#### Work instructions:
Copy the material below line for line, exactly as it appears, covering every entry.

(Dataset entries)
— BEGIN —

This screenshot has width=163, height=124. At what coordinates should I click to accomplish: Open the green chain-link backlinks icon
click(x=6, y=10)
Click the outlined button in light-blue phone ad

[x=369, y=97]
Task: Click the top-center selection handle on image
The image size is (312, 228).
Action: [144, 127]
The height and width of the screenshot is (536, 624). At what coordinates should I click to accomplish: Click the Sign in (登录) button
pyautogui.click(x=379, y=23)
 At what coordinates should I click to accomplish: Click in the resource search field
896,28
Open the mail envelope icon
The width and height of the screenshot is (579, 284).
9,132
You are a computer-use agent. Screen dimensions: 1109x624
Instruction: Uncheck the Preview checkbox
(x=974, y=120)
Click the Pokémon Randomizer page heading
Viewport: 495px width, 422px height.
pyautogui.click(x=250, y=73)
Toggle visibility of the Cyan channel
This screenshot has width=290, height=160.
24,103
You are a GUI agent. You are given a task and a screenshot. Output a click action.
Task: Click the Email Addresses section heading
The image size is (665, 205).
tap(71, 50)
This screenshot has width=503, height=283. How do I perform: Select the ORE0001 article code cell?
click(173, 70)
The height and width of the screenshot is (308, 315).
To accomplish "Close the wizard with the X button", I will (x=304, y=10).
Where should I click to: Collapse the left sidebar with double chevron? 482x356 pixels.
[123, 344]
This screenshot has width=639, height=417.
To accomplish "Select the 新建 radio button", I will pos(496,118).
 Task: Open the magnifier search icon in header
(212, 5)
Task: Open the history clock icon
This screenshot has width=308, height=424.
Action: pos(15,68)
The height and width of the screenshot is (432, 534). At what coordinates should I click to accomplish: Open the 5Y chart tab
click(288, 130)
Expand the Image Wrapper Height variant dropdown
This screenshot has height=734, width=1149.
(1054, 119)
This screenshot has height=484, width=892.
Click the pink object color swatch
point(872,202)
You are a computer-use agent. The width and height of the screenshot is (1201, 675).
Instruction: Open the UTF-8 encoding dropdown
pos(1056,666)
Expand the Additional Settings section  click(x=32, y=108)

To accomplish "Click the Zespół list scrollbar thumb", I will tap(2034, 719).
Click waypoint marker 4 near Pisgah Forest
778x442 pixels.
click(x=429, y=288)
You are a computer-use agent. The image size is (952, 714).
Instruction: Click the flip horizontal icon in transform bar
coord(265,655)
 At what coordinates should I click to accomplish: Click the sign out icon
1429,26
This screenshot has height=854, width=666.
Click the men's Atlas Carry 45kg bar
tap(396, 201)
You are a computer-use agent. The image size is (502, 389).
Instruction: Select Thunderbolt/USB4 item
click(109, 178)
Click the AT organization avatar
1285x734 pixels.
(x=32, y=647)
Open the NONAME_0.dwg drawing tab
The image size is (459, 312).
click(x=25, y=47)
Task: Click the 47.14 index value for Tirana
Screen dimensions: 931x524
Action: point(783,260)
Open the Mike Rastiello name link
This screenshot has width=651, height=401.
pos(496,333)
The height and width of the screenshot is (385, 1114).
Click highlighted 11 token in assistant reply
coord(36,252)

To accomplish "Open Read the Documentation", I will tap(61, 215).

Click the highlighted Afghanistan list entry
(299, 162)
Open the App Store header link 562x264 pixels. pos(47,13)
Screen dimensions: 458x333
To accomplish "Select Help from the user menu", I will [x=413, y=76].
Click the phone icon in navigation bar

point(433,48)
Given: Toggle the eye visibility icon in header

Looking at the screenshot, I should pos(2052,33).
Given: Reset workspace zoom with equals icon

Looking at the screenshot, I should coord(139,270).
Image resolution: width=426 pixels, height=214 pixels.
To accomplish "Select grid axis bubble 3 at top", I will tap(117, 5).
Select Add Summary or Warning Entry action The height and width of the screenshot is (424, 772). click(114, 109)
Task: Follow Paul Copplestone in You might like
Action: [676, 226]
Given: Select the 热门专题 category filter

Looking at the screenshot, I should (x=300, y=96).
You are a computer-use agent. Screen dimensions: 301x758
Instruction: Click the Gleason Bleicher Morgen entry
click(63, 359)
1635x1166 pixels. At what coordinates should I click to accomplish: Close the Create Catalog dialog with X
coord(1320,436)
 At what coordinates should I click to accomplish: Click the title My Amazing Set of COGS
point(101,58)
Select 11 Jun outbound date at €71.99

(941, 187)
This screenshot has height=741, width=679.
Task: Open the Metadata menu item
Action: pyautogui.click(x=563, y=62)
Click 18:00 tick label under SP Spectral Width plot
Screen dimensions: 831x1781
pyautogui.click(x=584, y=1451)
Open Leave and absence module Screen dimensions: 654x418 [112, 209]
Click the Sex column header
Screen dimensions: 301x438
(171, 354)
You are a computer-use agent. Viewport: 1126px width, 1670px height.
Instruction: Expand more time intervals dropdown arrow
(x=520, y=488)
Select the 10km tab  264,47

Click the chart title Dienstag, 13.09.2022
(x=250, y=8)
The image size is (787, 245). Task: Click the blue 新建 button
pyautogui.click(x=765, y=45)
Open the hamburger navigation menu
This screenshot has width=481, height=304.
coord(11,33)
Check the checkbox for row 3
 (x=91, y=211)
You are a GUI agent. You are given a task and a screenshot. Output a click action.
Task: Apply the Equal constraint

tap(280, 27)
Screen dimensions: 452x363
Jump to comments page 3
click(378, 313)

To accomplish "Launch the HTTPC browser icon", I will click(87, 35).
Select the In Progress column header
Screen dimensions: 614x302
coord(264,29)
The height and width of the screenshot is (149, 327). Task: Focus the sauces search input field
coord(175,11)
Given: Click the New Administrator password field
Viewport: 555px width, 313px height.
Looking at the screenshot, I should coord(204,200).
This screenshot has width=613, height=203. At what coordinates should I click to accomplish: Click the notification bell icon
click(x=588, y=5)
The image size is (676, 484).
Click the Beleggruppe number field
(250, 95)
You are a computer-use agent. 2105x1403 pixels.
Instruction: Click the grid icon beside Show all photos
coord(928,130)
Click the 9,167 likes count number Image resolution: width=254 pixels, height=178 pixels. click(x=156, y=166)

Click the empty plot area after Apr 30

— END —

#### The answer:
This screenshot has width=163, height=124. At what coordinates should I click to accomplish: Open the green chain-link backlinks icon
click(x=6, y=10)
Click the outlined button in light-blue phone ad

[x=369, y=97]
Task: Click the top-center selection handle on image
The image size is (312, 228).
Action: [144, 127]
The height and width of the screenshot is (536, 624). At what coordinates should I click to accomplish: Click the Sign in (登录) button
pyautogui.click(x=379, y=23)
 At what coordinates should I click to accomplish: Click in the resource search field
896,28
Open the mail envelope icon
The width and height of the screenshot is (579, 284).
9,132
You are a computer-use agent. Screen dimensions: 1109x624
Instruction: Uncheck the Preview checkbox
(x=974, y=120)
Click the Pokémon Randomizer page heading
Viewport: 495px width, 422px height.
pyautogui.click(x=250, y=73)
Toggle visibility of the Cyan channel
This screenshot has width=290, height=160.
24,103
You are a GUI agent. You are given a task and a screenshot. Output a click action.
Task: Click the Email Addresses section heading
The image size is (665, 205).
tap(71, 50)
This screenshot has width=503, height=283. How do I perform: Select the ORE0001 article code cell?
click(173, 70)
The height and width of the screenshot is (308, 315).
To accomplish "Close the wizard with the X button", I will (x=304, y=10).
Where should I click to: Collapse the left sidebar with double chevron? 482x356 pixels.
[123, 344]
This screenshot has width=639, height=417.
To accomplish "Select the 新建 radio button", I will pos(496,118).
 Task: Open the magnifier search icon in header
(212, 5)
Task: Open the history clock icon
This screenshot has width=308, height=424.
Action: pos(15,68)
The height and width of the screenshot is (432, 534). At what coordinates should I click to accomplish: Open the 5Y chart tab
click(288, 130)
Expand the Image Wrapper Height variant dropdown
This screenshot has height=734, width=1149.
(1054, 119)
This screenshot has height=484, width=892.
Click the pink object color swatch
point(872,202)
You are a computer-use agent. The width and height of the screenshot is (1201, 675).
Instruction: Open the UTF-8 encoding dropdown
pos(1056,666)
Expand the Additional Settings section  click(x=32, y=108)

To accomplish "Click the Zespół list scrollbar thumb", I will tap(2034, 719).
Click waypoint marker 4 near Pisgah Forest
778x442 pixels.
click(x=429, y=288)
You are a computer-use agent. The image size is (952, 714).
Instruction: Click the flip horizontal icon in transform bar
coord(265,655)
 At what coordinates should I click to accomplish: Click the sign out icon
1429,26
This screenshot has height=854, width=666.
Click the men's Atlas Carry 45kg bar
tap(396, 201)
You are a computer-use agent. The image size is (502, 389).
Instruction: Select Thunderbolt/USB4 item
click(109, 178)
Click the AT organization avatar
1285x734 pixels.
(x=32, y=647)
Open the NONAME_0.dwg drawing tab
The image size is (459, 312).
click(x=25, y=47)
Task: Click the 47.14 index value for Tirana
Screen dimensions: 931x524
Action: point(783,260)
Open the Mike Rastiello name link
This screenshot has width=651, height=401.
pos(496,333)
The height and width of the screenshot is (385, 1114).
Click highlighted 11 token in assistant reply
coord(36,252)

To accomplish "Open Read the Documentation", I will tap(61, 215).

Click the highlighted Afghanistan list entry
(299, 162)
Open the App Store header link 562x264 pixels. pos(47,13)
Screen dimensions: 458x333
To accomplish "Select Help from the user menu", I will [x=413, y=76].
Click the phone icon in navigation bar

point(433,48)
Given: Toggle the eye visibility icon in header

Looking at the screenshot, I should pos(2052,33).
Given: Reset workspace zoom with equals icon

Looking at the screenshot, I should coord(139,270).
Image resolution: width=426 pixels, height=214 pixels.
To accomplish "Select grid axis bubble 3 at top", I will tap(117, 5).
Select Add Summary or Warning Entry action The height and width of the screenshot is (424, 772). click(114, 109)
Task: Follow Paul Copplestone in You might like
Action: [676, 226]
Given: Select the 热门专题 category filter

Looking at the screenshot, I should (x=300, y=96).
You are a computer-use agent. Screen dimensions: 301x758
Instruction: Click the Gleason Bleicher Morgen entry
click(63, 359)
1635x1166 pixels. At what coordinates should I click to accomplish: Close the Create Catalog dialog with X
coord(1320,436)
 At what coordinates should I click to accomplish: Click the title My Amazing Set of COGS
point(101,58)
Select 11 Jun outbound date at €71.99

(941, 187)
This screenshot has height=741, width=679.
Task: Open the Metadata menu item
Action: pyautogui.click(x=563, y=62)
Click 18:00 tick label under SP Spectral Width plot
Screen dimensions: 831x1781
pyautogui.click(x=584, y=1451)
Open Leave and absence module Screen dimensions: 654x418 [112, 209]
Click the Sex column header
Screen dimensions: 301x438
(171, 354)
You are a computer-use agent. Viewport: 1126px width, 1670px height.
Instruction: Expand more time intervals dropdown arrow
(x=520, y=488)
Select the 10km tab  264,47

Click the chart title Dienstag, 13.09.2022
(x=250, y=8)
The image size is (787, 245). Task: Click the blue 新建 button
pyautogui.click(x=765, y=45)
Open the hamburger navigation menu
This screenshot has width=481, height=304.
coord(11,33)
Check the checkbox for row 3
 (x=91, y=211)
You are a GUI agent. You are given a task and a screenshot. Output a click action.
Task: Apply the Equal constraint

tap(280, 27)
Screen dimensions: 452x363
Jump to comments page 3
click(378, 313)

To accomplish "Launch the HTTPC browser icon", I will click(87, 35).
Select the In Progress column header
Screen dimensions: 614x302
coord(264,29)
The height and width of the screenshot is (149, 327). Task: Focus the sauces search input field
coord(175,11)
Given: Click the New Administrator password field
Viewport: 555px width, 313px height.
Looking at the screenshot, I should coord(204,200).
This screenshot has width=613, height=203. At what coordinates should I click to accomplish: Click the notification bell icon
click(x=588, y=5)
The image size is (676, 484).
Click the Beleggruppe number field
(250, 95)
You are a computer-use agent. 2105x1403 pixels.
Instruction: Click the grid icon beside Show all photos
coord(928,130)
Click the 9,167 likes count number Image resolution: width=254 pixels, height=178 pixels. click(x=156, y=166)

Click the empty plot area after Apr 30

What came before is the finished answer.